* What you are asked to do *
Nothing but the data itself, reproduced exactly, is the expected answer.

[Collected data entries]
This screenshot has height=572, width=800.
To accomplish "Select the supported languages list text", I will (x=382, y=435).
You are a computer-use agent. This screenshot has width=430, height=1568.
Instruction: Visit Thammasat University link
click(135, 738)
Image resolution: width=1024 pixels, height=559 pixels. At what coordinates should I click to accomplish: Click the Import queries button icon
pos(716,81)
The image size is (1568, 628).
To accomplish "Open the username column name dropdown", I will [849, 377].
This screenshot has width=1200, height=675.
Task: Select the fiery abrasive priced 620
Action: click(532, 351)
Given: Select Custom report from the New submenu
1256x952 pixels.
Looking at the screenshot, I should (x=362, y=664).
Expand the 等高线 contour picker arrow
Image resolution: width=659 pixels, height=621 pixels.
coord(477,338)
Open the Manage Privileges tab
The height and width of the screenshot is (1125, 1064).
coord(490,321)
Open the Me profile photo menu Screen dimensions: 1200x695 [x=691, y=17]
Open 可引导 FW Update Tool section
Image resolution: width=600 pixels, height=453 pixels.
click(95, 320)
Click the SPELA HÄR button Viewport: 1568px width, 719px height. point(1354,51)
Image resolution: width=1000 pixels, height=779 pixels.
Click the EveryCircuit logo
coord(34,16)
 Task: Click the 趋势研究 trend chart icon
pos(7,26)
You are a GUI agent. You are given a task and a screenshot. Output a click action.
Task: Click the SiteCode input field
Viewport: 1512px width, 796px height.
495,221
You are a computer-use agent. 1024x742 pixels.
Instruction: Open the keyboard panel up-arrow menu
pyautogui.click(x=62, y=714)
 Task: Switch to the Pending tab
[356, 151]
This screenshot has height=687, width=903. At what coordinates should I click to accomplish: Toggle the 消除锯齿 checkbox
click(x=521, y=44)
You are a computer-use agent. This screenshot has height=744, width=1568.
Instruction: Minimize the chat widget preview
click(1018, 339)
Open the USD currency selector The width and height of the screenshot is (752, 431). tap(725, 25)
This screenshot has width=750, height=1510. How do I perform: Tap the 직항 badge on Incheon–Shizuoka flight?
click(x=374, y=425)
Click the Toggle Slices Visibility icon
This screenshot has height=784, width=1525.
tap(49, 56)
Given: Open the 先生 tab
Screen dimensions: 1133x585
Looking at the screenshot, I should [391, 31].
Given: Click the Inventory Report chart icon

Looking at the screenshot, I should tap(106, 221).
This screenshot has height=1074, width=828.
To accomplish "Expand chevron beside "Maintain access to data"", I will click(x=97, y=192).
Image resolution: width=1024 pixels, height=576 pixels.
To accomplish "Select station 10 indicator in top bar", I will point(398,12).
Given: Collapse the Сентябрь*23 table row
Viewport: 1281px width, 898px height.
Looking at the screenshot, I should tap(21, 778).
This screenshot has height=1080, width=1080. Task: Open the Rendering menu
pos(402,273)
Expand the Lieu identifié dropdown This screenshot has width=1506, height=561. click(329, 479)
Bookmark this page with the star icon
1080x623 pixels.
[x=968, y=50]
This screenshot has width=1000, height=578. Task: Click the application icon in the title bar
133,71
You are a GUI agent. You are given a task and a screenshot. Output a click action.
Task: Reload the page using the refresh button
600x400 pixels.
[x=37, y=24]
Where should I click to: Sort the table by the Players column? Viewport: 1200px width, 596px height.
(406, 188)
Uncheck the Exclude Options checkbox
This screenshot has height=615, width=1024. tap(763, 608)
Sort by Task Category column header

* Completed task *
This screenshot has height=572, width=800.
To accomplish "Select the supported languages list text", I will (x=382, y=435).
You are a computer-use agent. This screenshot has width=430, height=1568.
Instruction: Visit Thammasat University link
click(135, 738)
Image resolution: width=1024 pixels, height=559 pixels. At what coordinates should I click to accomplish: Click the Import queries button icon
pos(716,81)
The image size is (1568, 628).
To accomplish "Open the username column name dropdown", I will [849, 377].
This screenshot has width=1200, height=675.
Task: Select the fiery abrasive priced 620
Action: click(532, 351)
Given: Select Custom report from the New submenu
1256x952 pixels.
Looking at the screenshot, I should (x=362, y=664).
Expand the 等高线 contour picker arrow
Image resolution: width=659 pixels, height=621 pixels.
coord(477,338)
Open the Manage Privileges tab
The height and width of the screenshot is (1125, 1064).
coord(490,321)
Open the Me profile photo menu Screen dimensions: 1200x695 [x=691, y=17]
Open 可引导 FW Update Tool section
Image resolution: width=600 pixels, height=453 pixels.
click(95, 320)
Click the SPELA HÄR button Viewport: 1568px width, 719px height. point(1354,51)
Image resolution: width=1000 pixels, height=779 pixels.
Click the EveryCircuit logo
coord(34,16)
 Task: Click the 趋势研究 trend chart icon
pos(7,26)
You are a GUI agent. You are given a task and a screenshot. Output a click action.
Task: Click the SiteCode input field
Viewport: 1512px width, 796px height.
495,221
You are a computer-use agent. 1024x742 pixels.
Instruction: Open the keyboard panel up-arrow menu
pyautogui.click(x=62, y=714)
 Task: Switch to the Pending tab
[356, 151]
This screenshot has height=687, width=903. At what coordinates should I click to accomplish: Toggle the 消除锯齿 checkbox
click(x=521, y=44)
You are a computer-use agent. This screenshot has height=744, width=1568.
Instruction: Minimize the chat widget preview
click(1018, 339)
Open the USD currency selector The width and height of the screenshot is (752, 431). tap(725, 25)
This screenshot has width=750, height=1510. How do I perform: Tap the 직항 badge on Incheon–Shizuoka flight?
click(x=374, y=425)
Click the Toggle Slices Visibility icon
This screenshot has height=784, width=1525.
tap(49, 56)
Given: Open the 先生 tab
Screen dimensions: 1133x585
Looking at the screenshot, I should [391, 31].
Given: Click the Inventory Report chart icon

Looking at the screenshot, I should tap(106, 221).
This screenshot has height=1074, width=828.
To accomplish "Expand chevron beside "Maintain access to data"", I will click(x=97, y=192).
Image resolution: width=1024 pixels, height=576 pixels.
To accomplish "Select station 10 indicator in top bar", I will point(398,12).
Given: Collapse the Сентябрь*23 table row
Viewport: 1281px width, 898px height.
Looking at the screenshot, I should tap(21, 778).
This screenshot has height=1080, width=1080. Task: Open the Rendering menu
pos(402,273)
Expand the Lieu identifié dropdown This screenshot has width=1506, height=561. click(329, 479)
Bookmark this page with the star icon
1080x623 pixels.
[x=968, y=50]
This screenshot has width=1000, height=578. Task: Click the application icon in the title bar
133,71
You are a GUI agent. You are given a task and a screenshot. Output a click action.
Task: Reload the page using the refresh button
600x400 pixels.
[x=37, y=24]
Where should I click to: Sort the table by the Players column? Viewport: 1200px width, 596px height.
(406, 188)
Uncheck the Exclude Options checkbox
This screenshot has height=615, width=1024. tap(763, 608)
Sort by Task Category column header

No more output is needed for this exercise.